SELECTED EXTRACT:
╭──

People throughout the kingdom of Đại Cồ Việt, especially the villagers around the Hoa-Lư region who knew Emperor Đinh Bộ Lĩnh, Nguyễn Bặc and Đinh Điền best, grieved at their tragic deaths. To remember their virtues and loyalty, the Vietnamese villagers deified the three sworn-brothers like Liu Bei (Lưu Bị), Guan Yu (Quan Vũ) and Zhang Fei (Trương Phi) of China and had temples built in their names. In Đại Hữu village near Hoa-Lư a temple for the three local heroes still stands today. A statue of Nguyễn Bặc still exists at his temple in Ngô-Hạ hamlet, Hoa-Lư District. Nguyễn Bặc's descendants, including the Nguyễn-Phúc Clan, still pay their respects annually at the tomb built for him by the Đại-Hữu villagers in 979 A.D.

Nguyễn Bặc's son Nguyễn Đê survived the tragedy of 979 A.D. and later became a battle-buddy of a commander of the Imperial Guards (Điện Tiền Chị Huy Sứ) named Lý Công Uản. With Nguyễn Đê's support Lý Công Uẩn deposed the unpopular Emperor Lê Ngọa Triều, and ascended the throne as the first emperor of the Later Lý dynasty. Following their forebear's footsteps Nguyễn Đê and his sons remained loyal servants of the Lý dynasty.

Furthermore, many of Nguyễn Bặc's successors also gave their lives trying to protect or serve their emperors. Nguyễn Phụng, Nguyễn Bặc's great-grandson, was killed in 1150 for attempting to destroy the usurper Đỗ Anh Vũ. General Nguyễn Nạp Hòa, a descendant of Nguyễn Bặc and Nguyễn Phụng, was killed along with Emperor Trần Duệ Tông in 1377 while engaging in battle with the famous Cham king, Chế Bồng Nga.

Nguyễn Công Luật, General Nguyễn Nạp Hòa's son, also died with Emperor Trần Phế Đế under the hands of the usurper Hồ Qúy Ly in 1388. Nguyễn Công Duẫn, Nguyễn Công Luật's great-grandson, became Lê Lợi's commander of the Tống Sơn region (Thanh Hóa) during the war of liberation. After forcing the Ming Chinese to withdraw from Vietnam Lê Lợi proclaimed himself emperor and adopted Nguyễn Công Duẫn into the Lê royal family.

Nguyễn Bặc's descendants through Nguyễn Công Duẫn's line continued their family's tradition of excellent national service. When the capital Đông Đô fell into the hands of Trần Cao, it was Nguyễn Văn Lựu, Nguyễn Công Duẫn's grandson, who recaptured the capital and restored Emperor Lê Tương Dực to the throne. Likewise, when Mặc Đăng Dung killed Emperor Lê Cung Hoàng in 1527 and proclaimed himself emperor, it was Nguyễn Cam (or Kim) who took refuge in Laos and campaigned to restore the Lê dynasty. Emperor Lê Cung Hoàng's son was finally discovered and was then made emperor by Nguyễn Cam. Lê's forces under Nguyễn Cam was beginning to gain momentum when Dương Chấp Nhất, a general for the Mac's, fatally poisoned Nguyễn Cam.

╰──

EXERCISE INSTRUCTIONS: Could you copy out, word for word, the part of the passage on Nguyễn Bặc and his descendants that begins at "Nguyễn Bặc's son" and stops after "Chế Bồng Nga."?

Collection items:
╭──

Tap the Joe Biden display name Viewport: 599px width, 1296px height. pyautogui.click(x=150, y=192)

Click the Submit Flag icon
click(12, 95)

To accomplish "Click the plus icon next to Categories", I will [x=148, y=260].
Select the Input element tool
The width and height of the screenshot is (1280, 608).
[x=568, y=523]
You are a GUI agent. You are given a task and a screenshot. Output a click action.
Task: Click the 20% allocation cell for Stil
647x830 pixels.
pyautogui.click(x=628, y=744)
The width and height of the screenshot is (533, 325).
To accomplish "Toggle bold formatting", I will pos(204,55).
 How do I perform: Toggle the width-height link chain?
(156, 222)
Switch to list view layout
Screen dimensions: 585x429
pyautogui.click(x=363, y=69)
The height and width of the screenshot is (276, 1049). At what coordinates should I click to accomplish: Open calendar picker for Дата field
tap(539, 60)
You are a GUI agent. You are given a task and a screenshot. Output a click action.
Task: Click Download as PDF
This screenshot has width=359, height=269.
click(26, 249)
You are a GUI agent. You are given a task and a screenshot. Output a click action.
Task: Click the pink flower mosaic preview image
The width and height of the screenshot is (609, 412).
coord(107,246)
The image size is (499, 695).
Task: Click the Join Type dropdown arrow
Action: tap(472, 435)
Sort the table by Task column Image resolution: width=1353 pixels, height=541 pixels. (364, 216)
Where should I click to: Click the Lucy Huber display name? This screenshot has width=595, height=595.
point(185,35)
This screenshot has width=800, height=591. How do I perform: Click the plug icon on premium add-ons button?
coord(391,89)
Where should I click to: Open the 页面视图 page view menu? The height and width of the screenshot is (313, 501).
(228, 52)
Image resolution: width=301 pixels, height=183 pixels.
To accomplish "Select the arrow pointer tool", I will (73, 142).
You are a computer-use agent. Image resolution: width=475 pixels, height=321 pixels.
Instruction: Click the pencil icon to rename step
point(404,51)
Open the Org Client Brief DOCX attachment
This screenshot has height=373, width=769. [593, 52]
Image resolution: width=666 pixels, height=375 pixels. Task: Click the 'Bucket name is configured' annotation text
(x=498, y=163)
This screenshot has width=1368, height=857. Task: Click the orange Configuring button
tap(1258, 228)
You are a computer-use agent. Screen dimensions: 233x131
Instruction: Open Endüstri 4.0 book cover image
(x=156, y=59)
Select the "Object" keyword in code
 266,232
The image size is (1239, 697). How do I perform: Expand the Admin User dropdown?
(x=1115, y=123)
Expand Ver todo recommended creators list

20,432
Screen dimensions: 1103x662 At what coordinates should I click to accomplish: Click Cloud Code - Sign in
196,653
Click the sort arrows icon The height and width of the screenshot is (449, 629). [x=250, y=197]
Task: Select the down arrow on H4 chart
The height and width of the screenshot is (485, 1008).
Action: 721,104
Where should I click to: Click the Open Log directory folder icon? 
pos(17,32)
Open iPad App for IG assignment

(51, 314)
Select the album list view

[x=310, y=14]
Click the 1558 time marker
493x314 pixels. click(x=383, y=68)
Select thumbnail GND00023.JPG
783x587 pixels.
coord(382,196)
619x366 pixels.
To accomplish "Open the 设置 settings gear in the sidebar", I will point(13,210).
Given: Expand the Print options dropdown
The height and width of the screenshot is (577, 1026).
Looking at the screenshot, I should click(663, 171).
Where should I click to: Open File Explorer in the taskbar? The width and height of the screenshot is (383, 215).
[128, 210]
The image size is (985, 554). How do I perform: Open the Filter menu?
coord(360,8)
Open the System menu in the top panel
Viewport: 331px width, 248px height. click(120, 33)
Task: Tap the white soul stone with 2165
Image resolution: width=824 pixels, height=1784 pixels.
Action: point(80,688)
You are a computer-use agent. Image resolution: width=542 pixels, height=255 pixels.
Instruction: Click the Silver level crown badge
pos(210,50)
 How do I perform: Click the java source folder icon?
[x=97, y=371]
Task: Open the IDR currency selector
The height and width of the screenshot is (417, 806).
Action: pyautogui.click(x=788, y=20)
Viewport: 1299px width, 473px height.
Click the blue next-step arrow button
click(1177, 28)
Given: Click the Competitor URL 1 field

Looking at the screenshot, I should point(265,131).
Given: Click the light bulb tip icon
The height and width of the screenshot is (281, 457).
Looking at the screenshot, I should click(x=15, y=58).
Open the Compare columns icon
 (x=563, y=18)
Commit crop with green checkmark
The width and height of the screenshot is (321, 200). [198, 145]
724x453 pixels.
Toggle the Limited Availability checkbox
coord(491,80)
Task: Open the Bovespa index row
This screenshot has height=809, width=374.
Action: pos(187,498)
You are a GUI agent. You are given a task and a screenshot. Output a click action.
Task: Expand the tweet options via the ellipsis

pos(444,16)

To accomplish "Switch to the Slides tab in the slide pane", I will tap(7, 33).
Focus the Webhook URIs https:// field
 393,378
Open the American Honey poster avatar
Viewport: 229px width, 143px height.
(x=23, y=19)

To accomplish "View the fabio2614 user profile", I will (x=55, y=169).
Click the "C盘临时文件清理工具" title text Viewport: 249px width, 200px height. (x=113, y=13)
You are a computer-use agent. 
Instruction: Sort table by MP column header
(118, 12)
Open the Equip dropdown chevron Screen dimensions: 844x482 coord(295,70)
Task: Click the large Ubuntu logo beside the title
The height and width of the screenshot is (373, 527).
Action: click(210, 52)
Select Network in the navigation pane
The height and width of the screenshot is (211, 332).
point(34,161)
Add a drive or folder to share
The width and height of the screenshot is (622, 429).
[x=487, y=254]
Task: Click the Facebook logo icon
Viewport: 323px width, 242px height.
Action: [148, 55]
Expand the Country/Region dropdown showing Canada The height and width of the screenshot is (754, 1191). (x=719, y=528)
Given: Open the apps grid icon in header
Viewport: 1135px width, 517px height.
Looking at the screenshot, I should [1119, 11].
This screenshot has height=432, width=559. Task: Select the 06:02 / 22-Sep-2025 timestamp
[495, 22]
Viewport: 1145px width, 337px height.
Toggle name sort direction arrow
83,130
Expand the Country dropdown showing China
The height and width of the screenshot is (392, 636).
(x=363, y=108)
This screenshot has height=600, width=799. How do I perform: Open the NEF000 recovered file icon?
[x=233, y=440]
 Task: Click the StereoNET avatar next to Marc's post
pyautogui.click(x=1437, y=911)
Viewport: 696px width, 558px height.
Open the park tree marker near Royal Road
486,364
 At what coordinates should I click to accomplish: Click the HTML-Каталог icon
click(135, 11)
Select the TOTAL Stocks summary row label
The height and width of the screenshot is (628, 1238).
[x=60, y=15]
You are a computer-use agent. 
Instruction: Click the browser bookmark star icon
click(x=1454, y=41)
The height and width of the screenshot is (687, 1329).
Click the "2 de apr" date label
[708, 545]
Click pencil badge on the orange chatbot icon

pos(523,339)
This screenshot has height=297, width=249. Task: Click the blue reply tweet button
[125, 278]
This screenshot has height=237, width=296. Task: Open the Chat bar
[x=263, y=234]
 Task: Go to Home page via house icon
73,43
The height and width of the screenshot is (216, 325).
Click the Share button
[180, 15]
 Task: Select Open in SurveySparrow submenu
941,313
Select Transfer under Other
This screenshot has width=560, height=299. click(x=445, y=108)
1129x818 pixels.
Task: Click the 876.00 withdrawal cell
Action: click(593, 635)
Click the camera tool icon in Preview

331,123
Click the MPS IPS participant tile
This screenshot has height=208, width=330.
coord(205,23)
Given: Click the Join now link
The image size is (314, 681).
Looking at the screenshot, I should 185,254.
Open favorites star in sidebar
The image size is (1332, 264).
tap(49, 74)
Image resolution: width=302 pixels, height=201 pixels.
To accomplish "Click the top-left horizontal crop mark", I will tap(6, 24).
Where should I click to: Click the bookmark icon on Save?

╰──

EXERCISE OUTPUT:
Nguyễn Bặc's son Nguyễn Đê survived the tragedy of 979 A.D. and later became a battle-buddy of a commander of the Imperial Guards (Điện Tiền Chị Huy Sứ) named Lý Công Uản. With Nguyễn Đê's support Lý Công Uẩn deposed the unpopular Emperor Lê Ngọa Triều, and ascended the throne as the first emperor of the Later Lý dynasty. Following their forebear's footsteps Nguyễn Đê and his sons remained loyal servants of the Lý dynasty.

Furthermore, many of Nguyễn Bặc's successors also gave their lives trying to protect or serve their emperors. Nguyễn Phụng, Nguyễn Bặc's great-grandson, was killed in 1150 for attempting to destroy the usurper Đỗ Anh Vũ. General Nguyễn Nạp Hòa, a descendant of Nguyễn Bặc and Nguyễn Phụng, was killed along with Emperor Trần Duệ Tông in 1377 while engaging in battle with the famous Cham king, Chế Bồng Nga.